Whisky et Paraboles gagnerait en effet à lâcher un peu de lest ici et là. Les monologues tourmentés de Manu, par exemple, s’essoufflent à force d’images et de souvenirs des grandeurs autochtones. Mais ces lourdeurs sont contrebalancées par la vigueur générale de la prose, son rythme doux, sa poésie enfantine. Roxanne Bouchard a par ailleurs une manière bien à elle de suspendre les phrases en plein vol pour laisser parler les marqueurs de relation — comme dans cette réflexion d’Élie: «Une fascination morbide nous cloue sur place, nous interdit tout mouvement. Une fixité perverse nous refroidit le sang. Une apathie minérale. Lâche et veule. On reste suspendu, voulant profiter encore un peu du plaisir.» L’auteure établit ainsi une certaine complicité avec le lecteur, qui se voit forcé de compléter sa pensée.

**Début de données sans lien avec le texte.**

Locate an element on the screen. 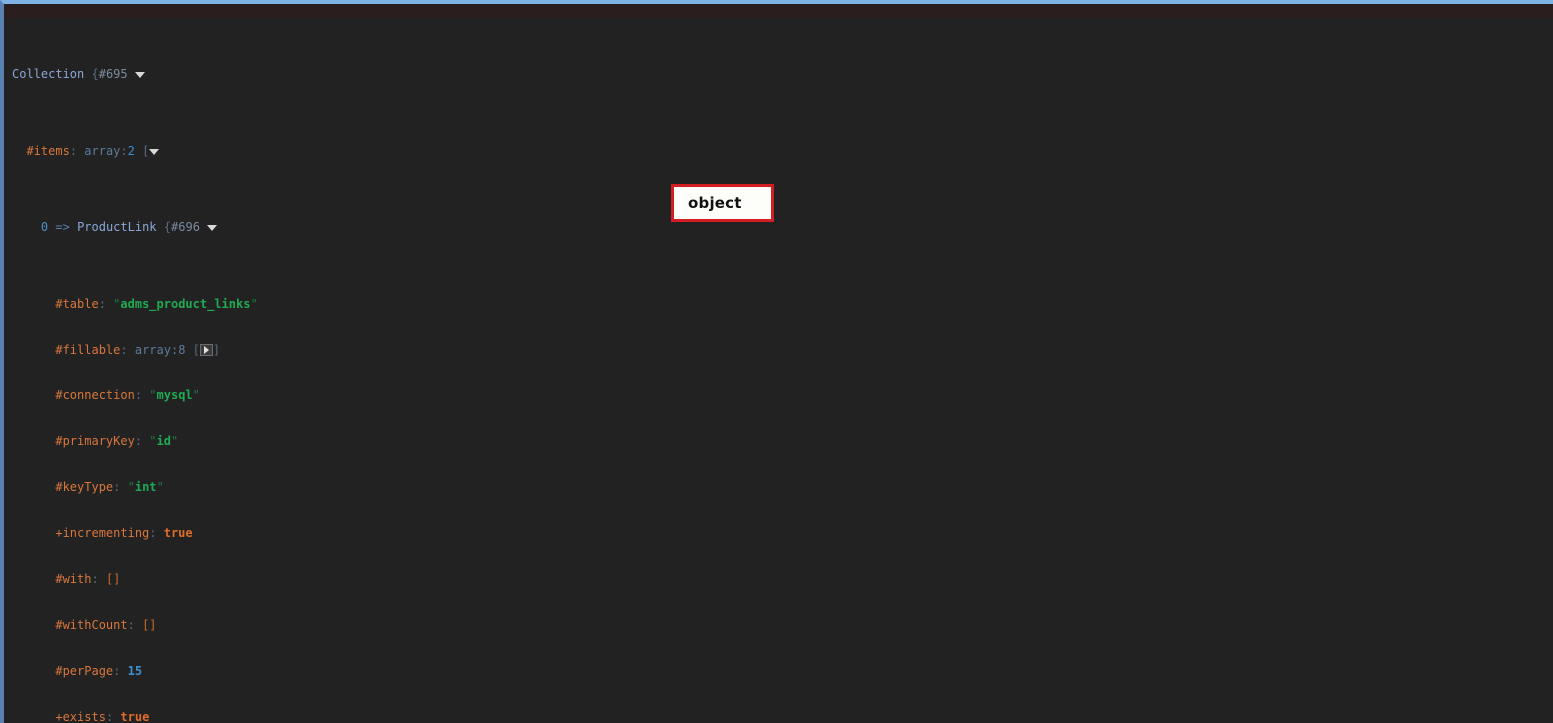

C’est à ce genre de détails qu’on réalise que si Whisky et Paraboles est son premier roman, Roxanne Bouchard n’en est pas à ses premières armes en fait d’écriture. Professeure de littérature au cégep de Joliette, la jeune femme de 34 ans entretient depuis l’adolescence une abondante correspondance. Les destinataires en sont variés et changeants, mais l’activité d’écriture, elle, est constante. «J’ai d’ailleurs commencé le roman sous une forme épistolaire, raconte-t-elle. Élie écrivait des lettres à un musicien qui ne répondait jamais. Mais, peu à peu, mes personnages se sont mis à parler, et ça me semblait bizarre d’inclure des dialogues dans une lettre. J’ai donc opté pour le journal intime.»
Intime, ce journal ne l’est pas trop, car Élie n’est pas du genre introspectif. Mais il est vrai que les dialogues y foisonnent. Et Bouchard s’y montre sous son meilleur jour: par des répliques fines et joueuses, elle dévoile la complexité des sentiments qui unissent les personnages et explore l’intensité de leur désarroi. On pourrait même parler de leur déréliction, surtout dans le cas d’Élie: «J’ai la théorie du big-bang dans ma poche, un condensé des sciences pour tous et même des adresses de psys en cas de besoin. J’ai la réponse absolue à la perte des dieux et à la fin des croyances. […] Alors dis-moi donc: comment ça se fait que j’ai perdu mon sentier?»

Dieu, y es-tu ?
En quête de repères, les personnages de Whisky et Paraboles s’interrogent sur ce qui fonde leurs valeurs. La question de la foi y est omniprésente: Élie la dénigre, Richard ne peut pas concevoir la vie sans elle, et Agnès n’attend qu’un signe pour la retrouver. À une époque où le credo athée balaie la religion du revers de la main, il faut un certain courage pour aborder le sujet de front — et beaucoup d’habileté pour ne pas tomber dans le prêche. Roxanne Bouchard possède les deux: «Comme tout le monde, je trouve l’institution de l’Église un peu vieillotte et trop conservatrice. Mais la foi ne perd pas son sens. Tout le problème d’Élie est là : n’ayant plus foi en aucune valeur, au nom de quoi pourrait-elle se pardonner ses fautes passées?»

C’est grâce à l’amour d’Agnès, l’agneau sacrifié qui porte sur ses épaules les péchés de ses parents, qu’Élie trouvera finalement le chemin de la résurrection. Cette morale très chrétienne, seul l’amour sauve, pourrait décevoir certains. Mais quelle morale n’a pas un air simpliste lorsqu’elle est exprimée en peu de mots? Pour en évaluer la profondeur, il faut la voir mise en œuvre. Or la démonstration de Bouchard est convaincante et nuancée: sans apporter de réponses claires, elle pose des questions justes.